■ **What you should do**
Return each line of the records below that contains the string "size". Only matches with the same capitalization count.

═════ Data extract ═════

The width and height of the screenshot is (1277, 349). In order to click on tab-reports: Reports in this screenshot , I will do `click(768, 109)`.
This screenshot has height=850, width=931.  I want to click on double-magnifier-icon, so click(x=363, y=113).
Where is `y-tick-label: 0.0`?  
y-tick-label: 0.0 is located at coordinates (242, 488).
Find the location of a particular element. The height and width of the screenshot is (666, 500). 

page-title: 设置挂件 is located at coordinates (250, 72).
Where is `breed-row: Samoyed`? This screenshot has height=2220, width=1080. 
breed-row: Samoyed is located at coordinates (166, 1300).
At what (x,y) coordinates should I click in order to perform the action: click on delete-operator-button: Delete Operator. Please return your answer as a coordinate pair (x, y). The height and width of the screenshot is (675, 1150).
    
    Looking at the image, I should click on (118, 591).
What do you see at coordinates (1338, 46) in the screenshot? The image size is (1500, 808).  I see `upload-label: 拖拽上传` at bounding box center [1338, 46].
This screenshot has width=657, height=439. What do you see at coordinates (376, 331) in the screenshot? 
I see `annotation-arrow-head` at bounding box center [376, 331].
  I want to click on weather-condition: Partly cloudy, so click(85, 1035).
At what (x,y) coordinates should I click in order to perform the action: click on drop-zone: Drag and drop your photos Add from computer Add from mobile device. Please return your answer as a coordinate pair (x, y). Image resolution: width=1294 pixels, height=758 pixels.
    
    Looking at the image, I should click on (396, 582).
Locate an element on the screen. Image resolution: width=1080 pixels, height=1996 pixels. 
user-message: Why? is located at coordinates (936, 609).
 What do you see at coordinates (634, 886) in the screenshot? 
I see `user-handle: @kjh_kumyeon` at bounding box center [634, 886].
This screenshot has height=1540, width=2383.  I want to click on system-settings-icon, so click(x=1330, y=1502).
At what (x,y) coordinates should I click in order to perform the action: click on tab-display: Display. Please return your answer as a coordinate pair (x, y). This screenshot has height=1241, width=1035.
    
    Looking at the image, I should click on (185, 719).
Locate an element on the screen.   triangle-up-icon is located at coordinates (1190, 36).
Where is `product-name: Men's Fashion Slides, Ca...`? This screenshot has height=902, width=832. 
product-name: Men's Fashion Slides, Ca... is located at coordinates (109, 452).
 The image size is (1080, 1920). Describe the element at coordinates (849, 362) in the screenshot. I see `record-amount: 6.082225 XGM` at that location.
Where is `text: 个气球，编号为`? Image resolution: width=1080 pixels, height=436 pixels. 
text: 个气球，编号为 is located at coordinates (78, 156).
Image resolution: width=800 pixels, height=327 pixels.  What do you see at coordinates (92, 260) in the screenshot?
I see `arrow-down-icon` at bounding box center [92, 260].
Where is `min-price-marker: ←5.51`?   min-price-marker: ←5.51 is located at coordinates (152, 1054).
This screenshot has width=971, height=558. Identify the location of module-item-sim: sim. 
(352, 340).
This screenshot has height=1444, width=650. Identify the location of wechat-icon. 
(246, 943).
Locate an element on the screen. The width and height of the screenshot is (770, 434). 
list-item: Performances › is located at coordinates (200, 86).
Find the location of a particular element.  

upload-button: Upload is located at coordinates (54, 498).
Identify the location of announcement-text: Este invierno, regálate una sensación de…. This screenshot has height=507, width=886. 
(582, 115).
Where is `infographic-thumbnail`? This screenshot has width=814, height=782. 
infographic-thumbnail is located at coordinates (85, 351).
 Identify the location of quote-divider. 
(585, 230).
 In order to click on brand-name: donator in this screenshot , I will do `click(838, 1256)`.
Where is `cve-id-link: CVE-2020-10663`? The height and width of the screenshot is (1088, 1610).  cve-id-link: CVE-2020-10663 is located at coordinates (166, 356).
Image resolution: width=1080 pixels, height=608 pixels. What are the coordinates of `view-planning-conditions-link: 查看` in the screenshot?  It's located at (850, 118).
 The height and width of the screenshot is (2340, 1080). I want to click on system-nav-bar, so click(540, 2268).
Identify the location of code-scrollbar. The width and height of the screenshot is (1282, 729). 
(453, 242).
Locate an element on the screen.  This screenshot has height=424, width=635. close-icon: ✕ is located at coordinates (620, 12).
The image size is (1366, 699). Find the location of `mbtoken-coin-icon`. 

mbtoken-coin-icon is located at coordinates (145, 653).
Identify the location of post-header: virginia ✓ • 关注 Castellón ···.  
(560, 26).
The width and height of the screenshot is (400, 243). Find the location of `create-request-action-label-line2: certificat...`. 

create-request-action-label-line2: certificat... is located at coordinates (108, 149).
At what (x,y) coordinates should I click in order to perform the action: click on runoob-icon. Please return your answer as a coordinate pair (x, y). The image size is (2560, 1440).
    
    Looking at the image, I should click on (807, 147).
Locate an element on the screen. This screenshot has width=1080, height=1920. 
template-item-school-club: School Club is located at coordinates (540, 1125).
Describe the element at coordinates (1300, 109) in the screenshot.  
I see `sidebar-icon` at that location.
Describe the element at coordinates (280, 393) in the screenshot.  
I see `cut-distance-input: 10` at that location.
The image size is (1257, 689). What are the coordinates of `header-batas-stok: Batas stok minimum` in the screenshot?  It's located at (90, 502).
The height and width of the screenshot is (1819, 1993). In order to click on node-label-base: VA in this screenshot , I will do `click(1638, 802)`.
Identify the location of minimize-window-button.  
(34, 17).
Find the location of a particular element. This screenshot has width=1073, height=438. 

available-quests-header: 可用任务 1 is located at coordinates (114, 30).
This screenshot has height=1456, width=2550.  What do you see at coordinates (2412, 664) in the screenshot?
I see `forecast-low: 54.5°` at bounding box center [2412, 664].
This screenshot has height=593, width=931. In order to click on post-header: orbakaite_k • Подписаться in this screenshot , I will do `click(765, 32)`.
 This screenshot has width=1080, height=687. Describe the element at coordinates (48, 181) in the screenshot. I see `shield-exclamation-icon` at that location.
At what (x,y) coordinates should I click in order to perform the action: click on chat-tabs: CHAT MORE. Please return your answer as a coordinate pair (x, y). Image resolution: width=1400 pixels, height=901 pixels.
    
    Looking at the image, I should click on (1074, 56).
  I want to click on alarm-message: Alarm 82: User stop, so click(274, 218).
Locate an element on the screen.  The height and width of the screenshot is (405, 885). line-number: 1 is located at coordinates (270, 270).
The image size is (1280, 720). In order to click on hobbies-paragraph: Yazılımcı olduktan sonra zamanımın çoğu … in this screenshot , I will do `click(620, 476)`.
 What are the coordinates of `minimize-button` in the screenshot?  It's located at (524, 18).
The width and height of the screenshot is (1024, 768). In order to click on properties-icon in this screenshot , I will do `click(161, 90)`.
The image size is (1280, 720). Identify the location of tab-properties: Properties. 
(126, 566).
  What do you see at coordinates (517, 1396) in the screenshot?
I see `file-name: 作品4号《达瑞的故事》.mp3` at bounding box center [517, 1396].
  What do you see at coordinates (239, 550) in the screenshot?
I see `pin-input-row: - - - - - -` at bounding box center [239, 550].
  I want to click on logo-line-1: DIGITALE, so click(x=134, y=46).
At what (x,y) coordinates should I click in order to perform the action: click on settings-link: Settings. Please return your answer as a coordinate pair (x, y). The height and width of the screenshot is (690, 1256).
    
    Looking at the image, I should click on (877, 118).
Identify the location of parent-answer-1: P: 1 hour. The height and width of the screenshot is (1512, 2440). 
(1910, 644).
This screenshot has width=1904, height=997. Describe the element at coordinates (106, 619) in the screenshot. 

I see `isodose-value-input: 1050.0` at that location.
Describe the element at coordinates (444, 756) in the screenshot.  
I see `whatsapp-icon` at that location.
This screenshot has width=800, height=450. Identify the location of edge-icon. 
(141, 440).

═════

■ **Solution for this task**
What do you see at coordinates (1338, 46) in the screenshot? The image size is (1500, 808).  I see `upload-label: 拖拽上传` at bounding box center [1338, 46].
 The image size is (1080, 1920). Describe the element at coordinates (849, 362) in the screenshot. I see `record-amount: 6.082225 XGM` at that location.
The image size is (1366, 699). Find the location of `mbtoken-coin-icon`. 
At what (x,y) coordinates should I click in order to perform the action: click on runoob-icon. Please return your answer as a coordinate pair (x, y). The image size is (2560, 1440).
The image size is (1257, 689). What are the coordinates of `header-batas-stok: Batas stok minimum` in the screenshot?  It's located at (90, 502).
The image size is (1280, 720). In order to click on hobbies-paragraph: Yazılımcı olduktan sonra zamanımın çoğu … in this screenshot , I will do `click(620, 476)`.
The image size is (1280, 720). Identify the location of tab-properties: Properties. 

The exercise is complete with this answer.